Phony Health Reform vs. Equal Care for All

At a time when health reform is on the national agenda, thanks in good part to Michael Moore’s SiCKO, Kaiser Permanente put forward its own proposal (George C. Halvorson, Francis J. Crosson, and Steve Zatkin, “A Proposal To Cover The Uninsured In California,” Health Affairs 26.1, 12 December 2006).  Kaiser wants to require that everyone must purchase a health plan as a matter of law.  Although the government should offer a bottom-of-the-barrel medical plan, most of the health business should go to private insurers and HMOs.

Instead of rejecting this corporate despotism, UHW-W tells health reform activists, “While Kaiser’s vision for getting to universal coverage may not be exactly the same as ours, we should acknowledge that their ultimate goal is very much the same.”  UHW-W officials ignore the fact that capital and labor have directly opposed visions of health care.  Kaiser promotes the business game plan.

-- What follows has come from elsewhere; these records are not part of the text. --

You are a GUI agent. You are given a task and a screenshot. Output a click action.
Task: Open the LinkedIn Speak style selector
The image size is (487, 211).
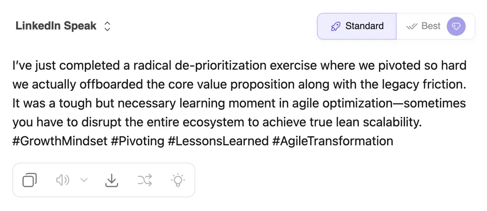click(56, 26)

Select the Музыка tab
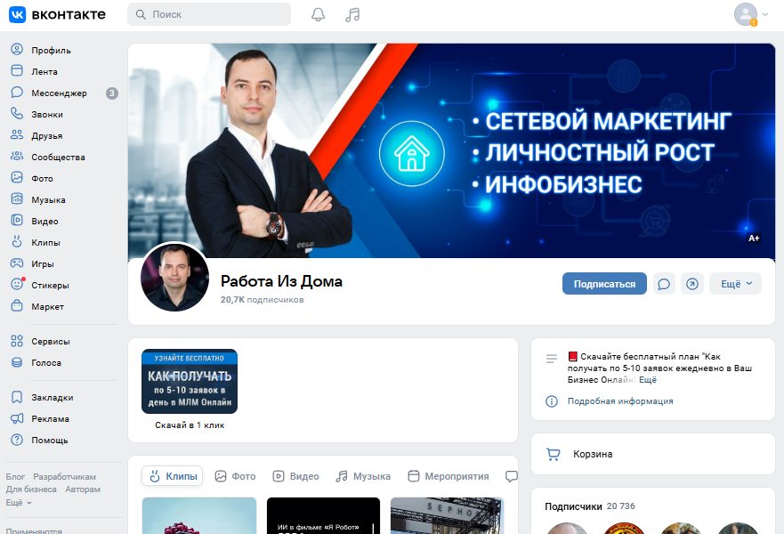tap(363, 476)
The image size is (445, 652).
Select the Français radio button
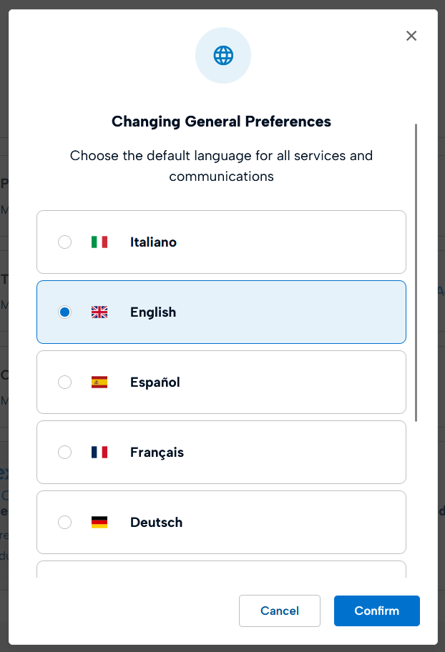(65, 453)
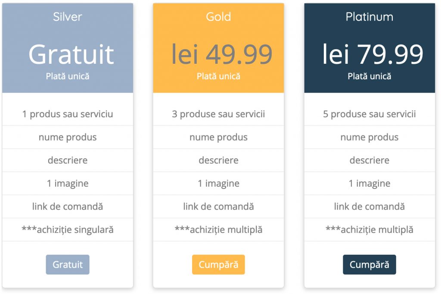The image size is (441, 294).
Task: Select '3 produse sau servicii' feature row
Action: tap(218, 114)
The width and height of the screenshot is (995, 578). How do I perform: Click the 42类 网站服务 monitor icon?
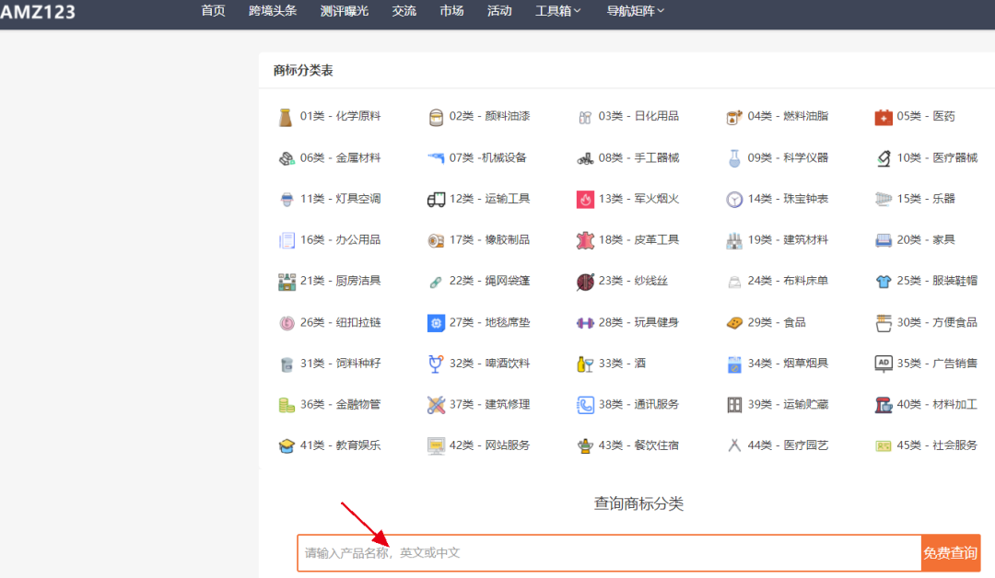436,445
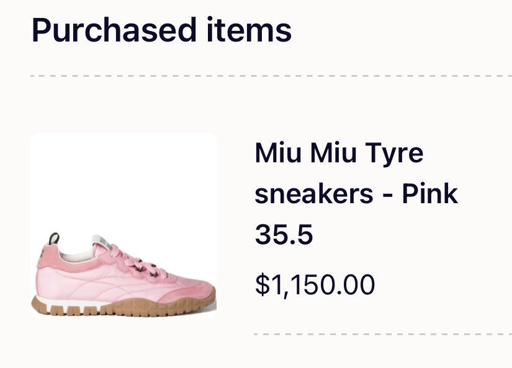The height and width of the screenshot is (368, 512).
Task: Click the sneaker's gum rubber sole
Action: (x=124, y=307)
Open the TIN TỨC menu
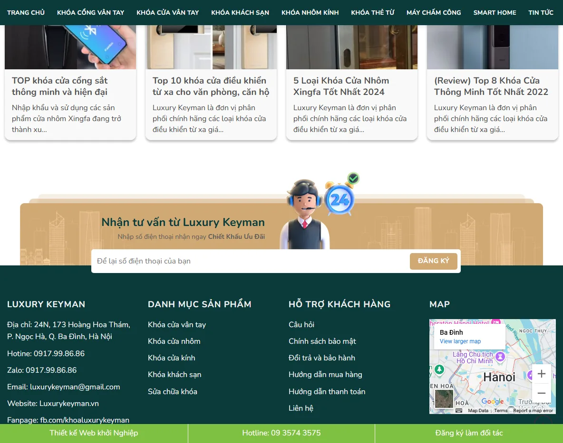Viewport: 563px width, 443px height. pyautogui.click(x=541, y=12)
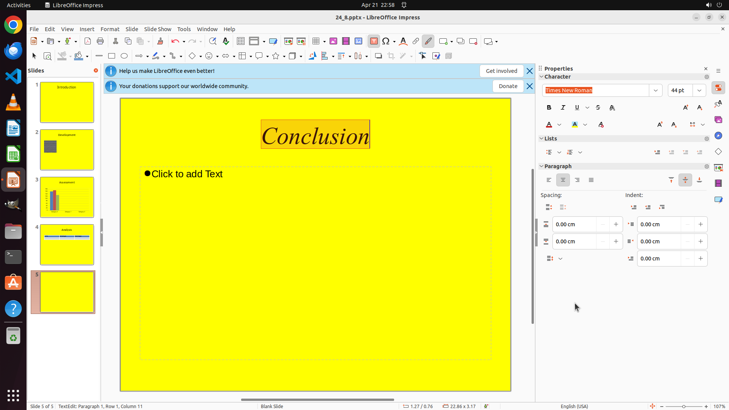Insert a table from the toolbar
Image resolution: width=729 pixels, height=410 pixels.
316,41
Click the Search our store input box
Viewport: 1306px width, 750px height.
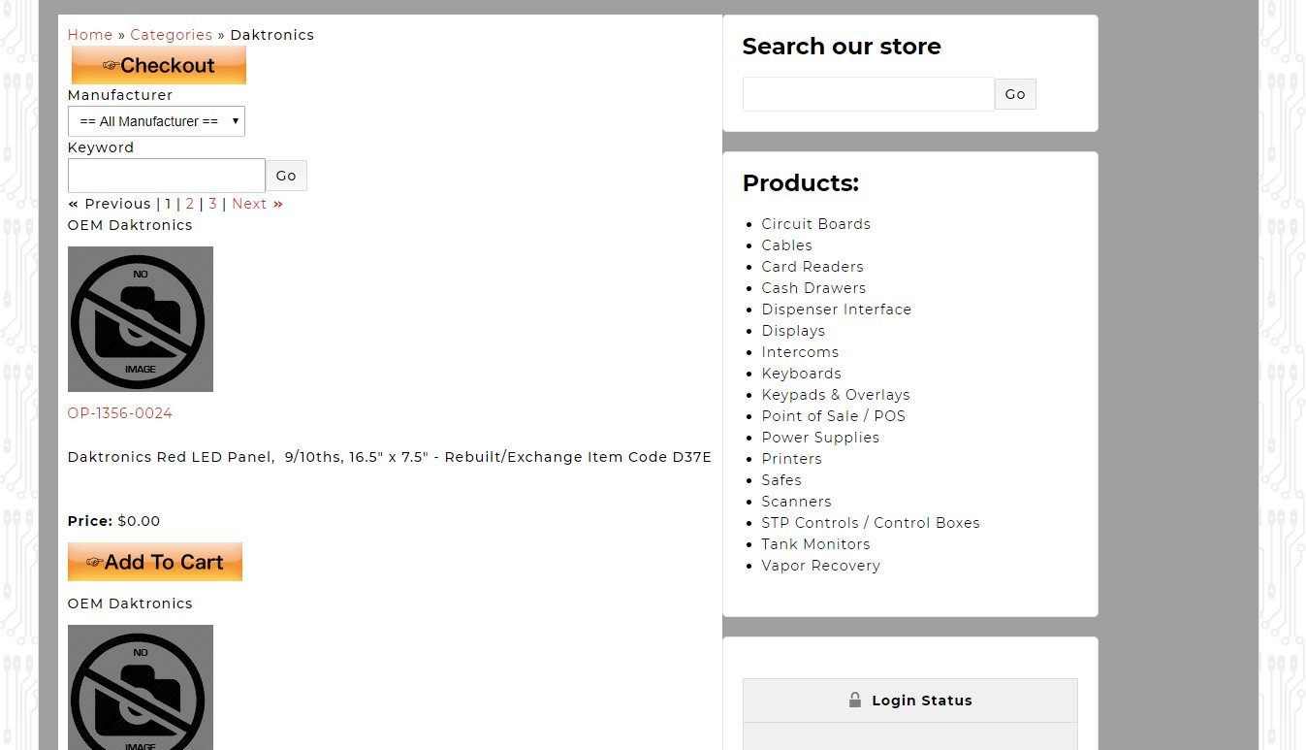tap(868, 94)
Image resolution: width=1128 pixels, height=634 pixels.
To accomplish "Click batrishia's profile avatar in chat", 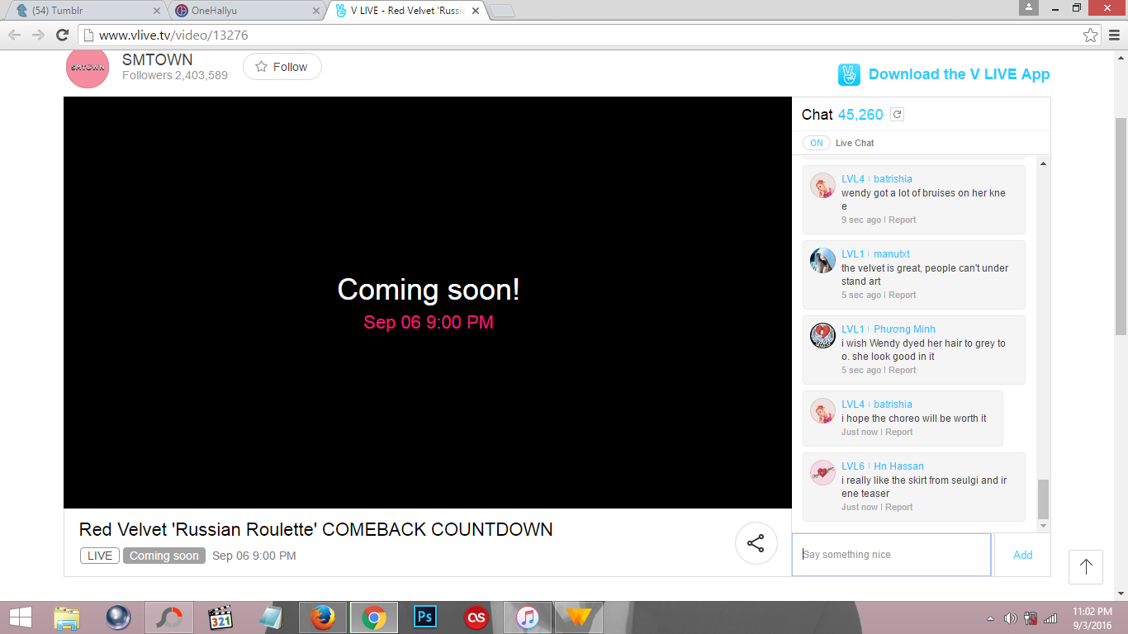I will [822, 186].
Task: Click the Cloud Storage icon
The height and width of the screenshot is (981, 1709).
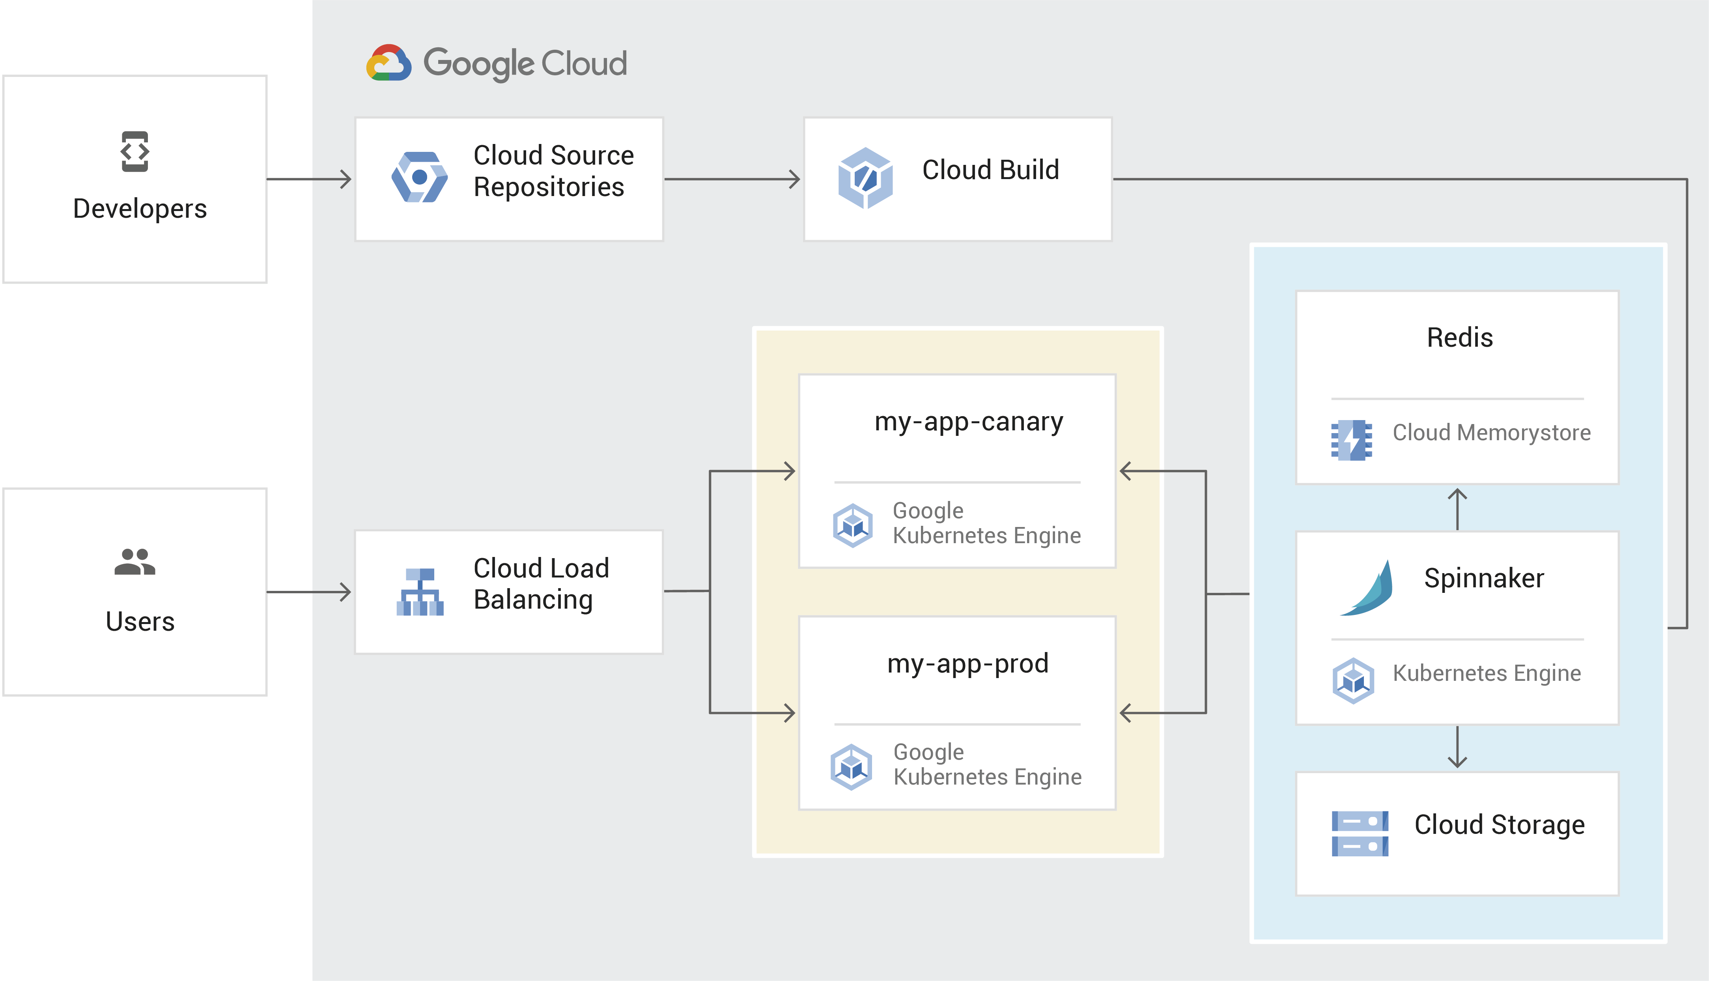Action: click(x=1359, y=833)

The working-class current in health reform is embodied in the concept of Equal Care for All, implemented as a universal public health plan.  It breaks the tie between your health care and your individual wealth.  When you walk into a doctor’s office or arrive at a hospital, it should not matter whether you are rich or poor.

Currently, the movement for Equal Care for All has a concrete focus on John Conyers’ HR 676 legislation in Congress.  More than 300 trade union bodies have endorsed HR 676.  To be sure, UHW-W is one of them; those who advocate labor-management partnership easily sit on both sides of a fence.  It is worth noting that one of the two main trade unions in the drive for HR 676 is the California Nurses Association/National Nurses Organizing Committee.  (The Steelworkers are the other one.)  CNA/NNOC represents most Kaiser Permanente registered nurses in California, and it firmly rejects partnership collusion with the employer.

The front-running Democratic presidential candidates (Clinton, Obama, Edwards) all make noises about health reform, but each of their proposals is much closer to Kaiser Permanente’s plan than to Equal Care for All.  These candidates bow down before the private health insurers and HMOs rather than telling them: the people have decided, it is time for you to go into the sunset.  SEIU and UHW-W will spend millions of dollars promoting misleading generalities about health reform while they wait to see which Democratic candidate and which phony health reform they must support.

No wonder SEIU could not accept the truth about Kaiser in Michael Moore’s SiCKO.


Charles Andrews is a Kaiser plan member who has heard from dedicated caregivers there what things are really like.